• Exercise requirements
Everything from the line holding "Open the help question mark icon" to the last line of the material below must be retyped exactly, minus any pictures.

• Input data
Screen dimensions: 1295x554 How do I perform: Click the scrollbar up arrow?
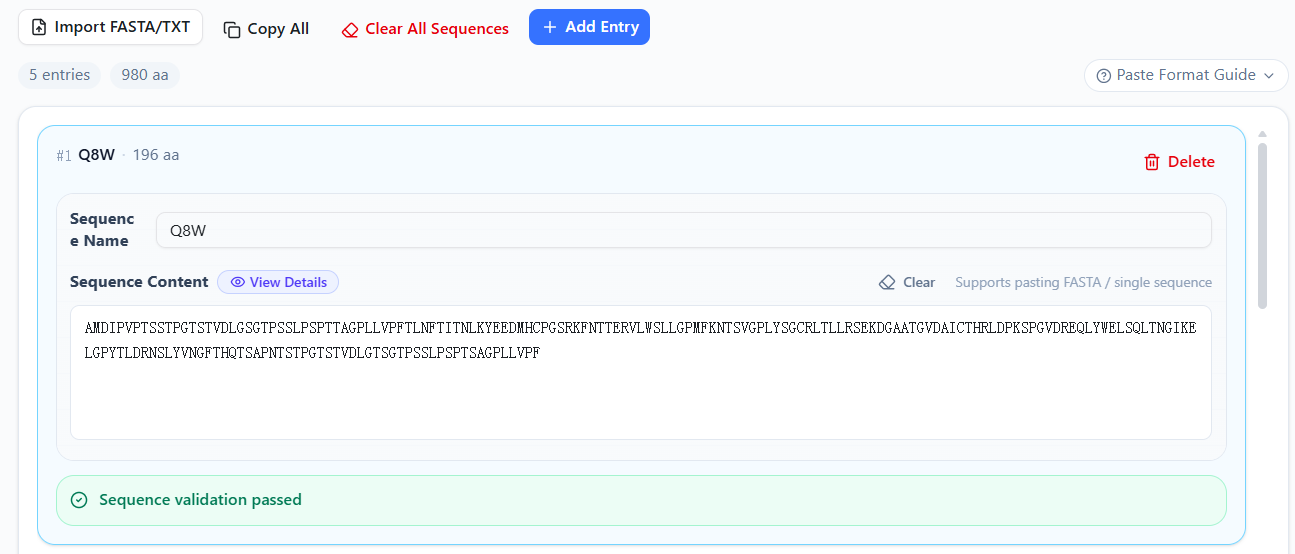(1262, 134)
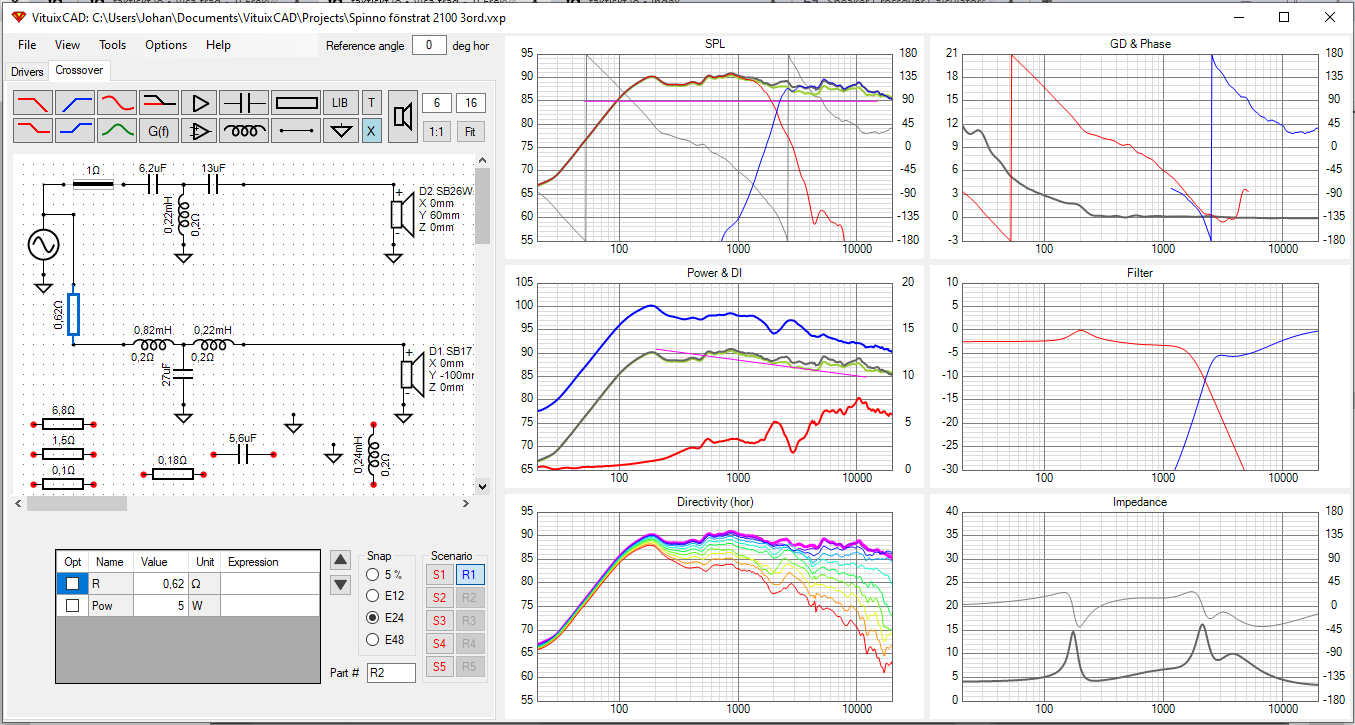This screenshot has height=725, width=1355.
Task: Open the Options menu
Action: click(x=166, y=45)
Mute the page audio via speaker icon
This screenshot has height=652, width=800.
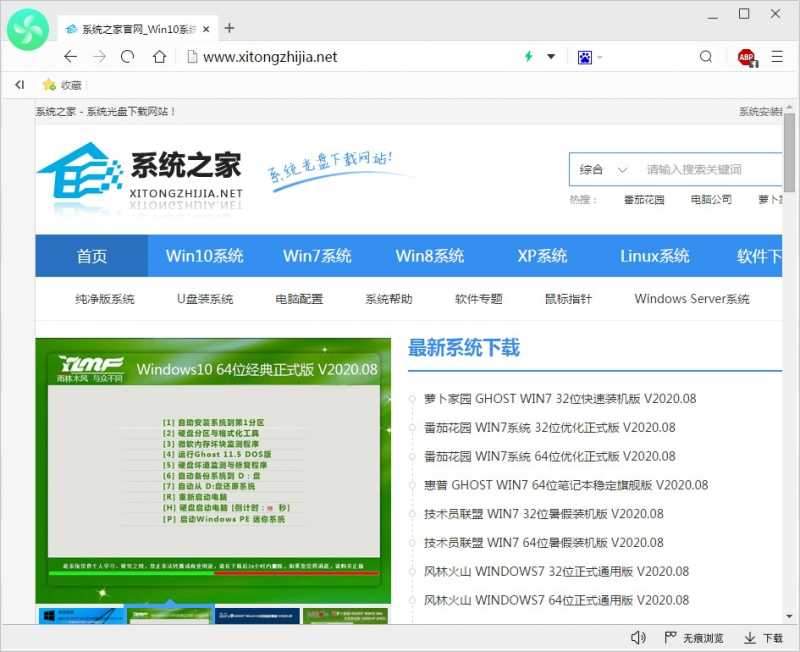click(639, 637)
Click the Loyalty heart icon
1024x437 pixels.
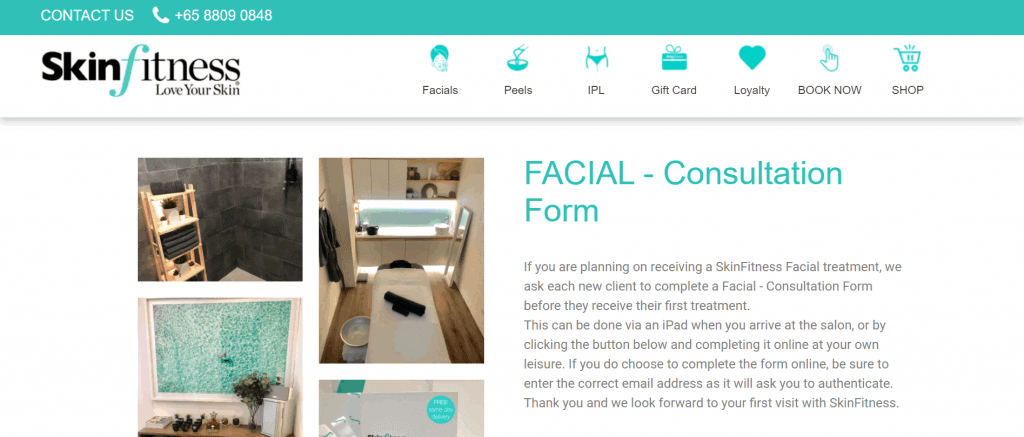(x=752, y=57)
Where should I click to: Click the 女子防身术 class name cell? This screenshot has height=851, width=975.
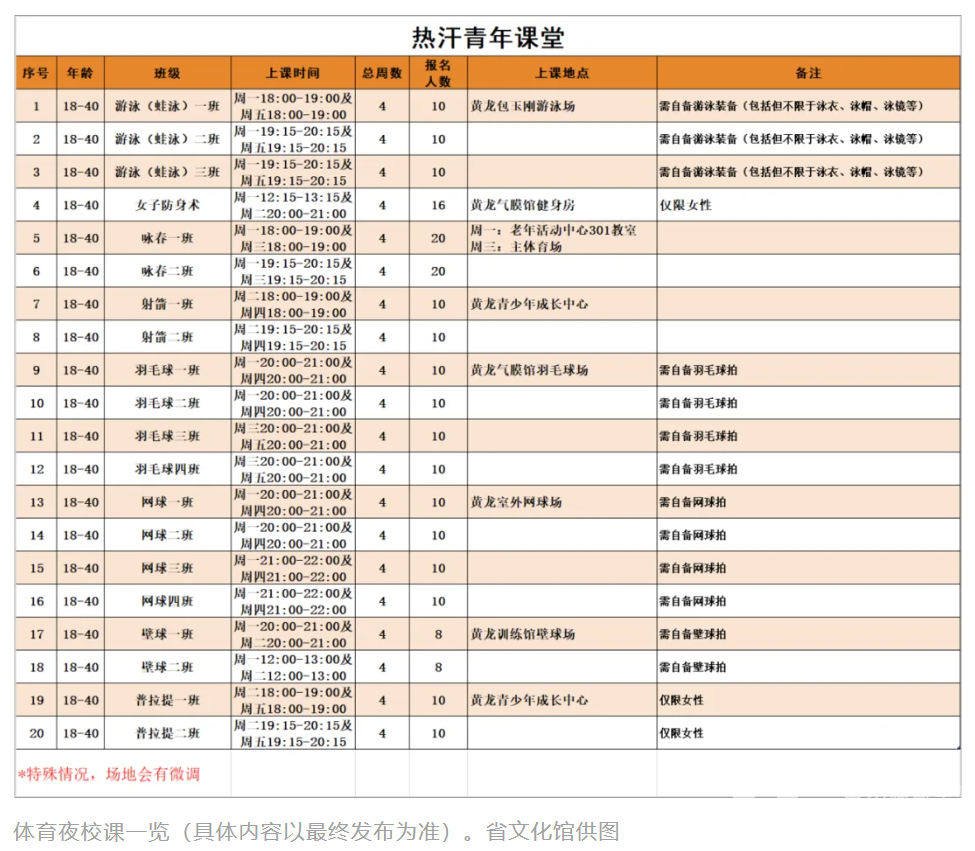tap(166, 205)
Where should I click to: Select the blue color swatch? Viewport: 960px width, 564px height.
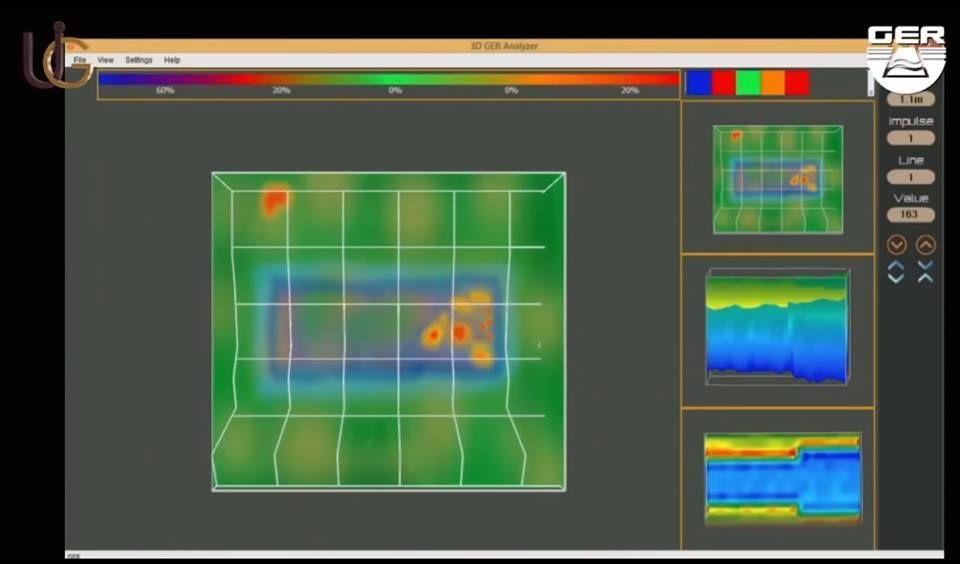pyautogui.click(x=699, y=83)
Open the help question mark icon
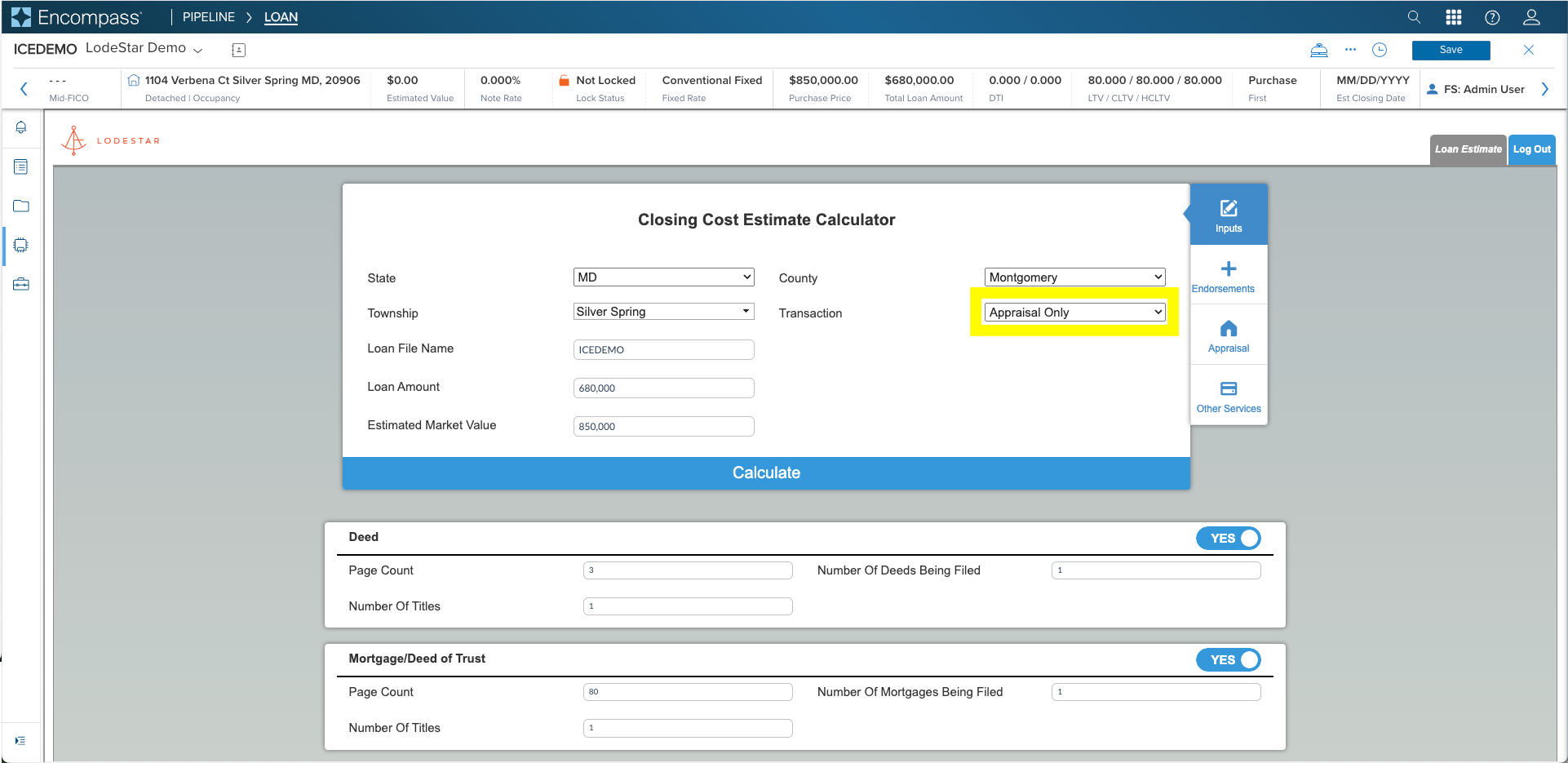 [1492, 17]
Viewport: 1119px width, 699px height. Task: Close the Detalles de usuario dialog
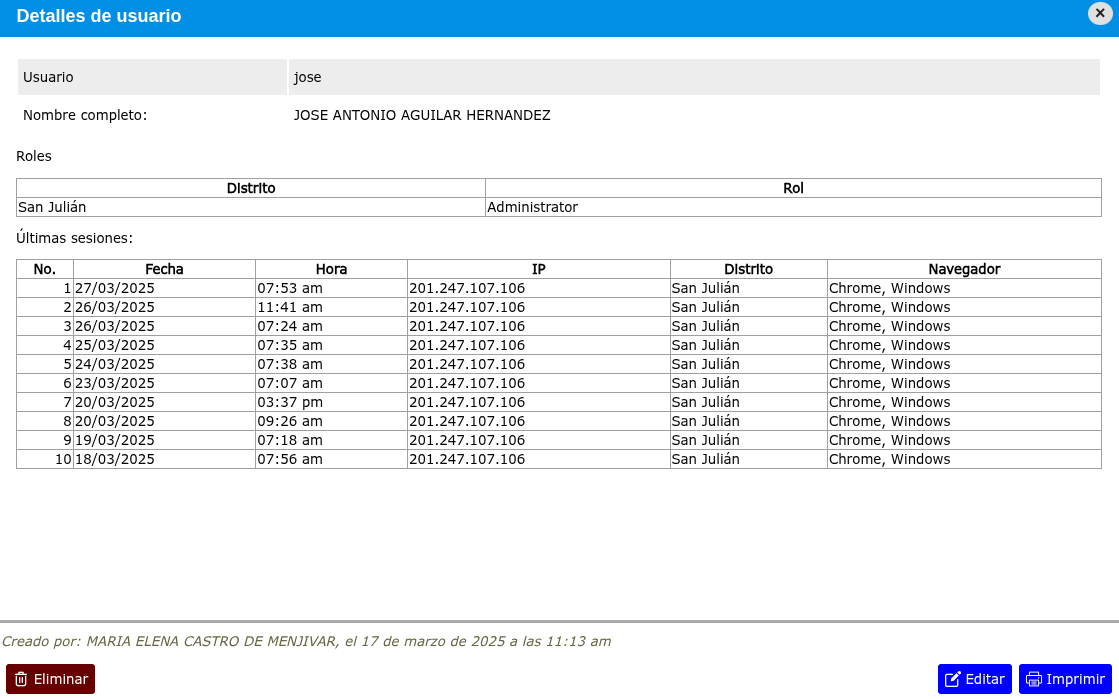[1101, 13]
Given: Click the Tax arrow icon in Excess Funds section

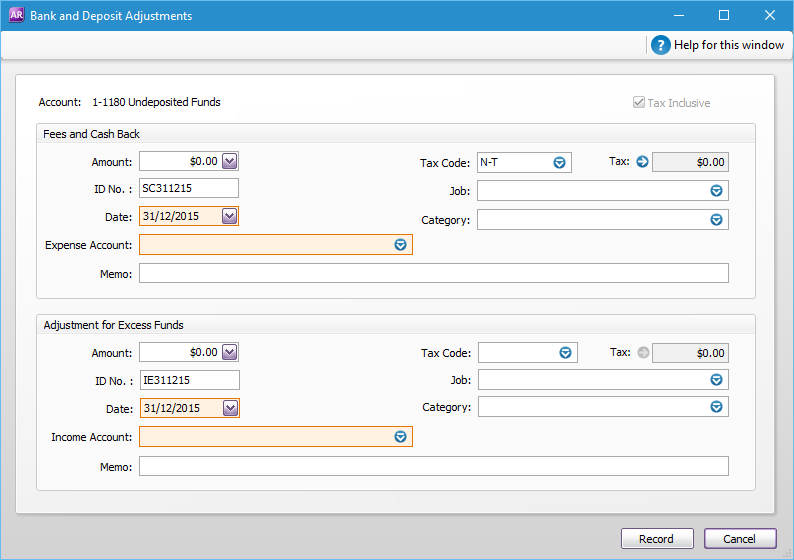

• Task solution
Open the help question mark icon
 [1492, 17]
Viewport: 1119px width, 699px height. Task: Close the Detalles de usuario dialog
[1101, 13]
Given: Click the Tax arrow icon in Excess Funds section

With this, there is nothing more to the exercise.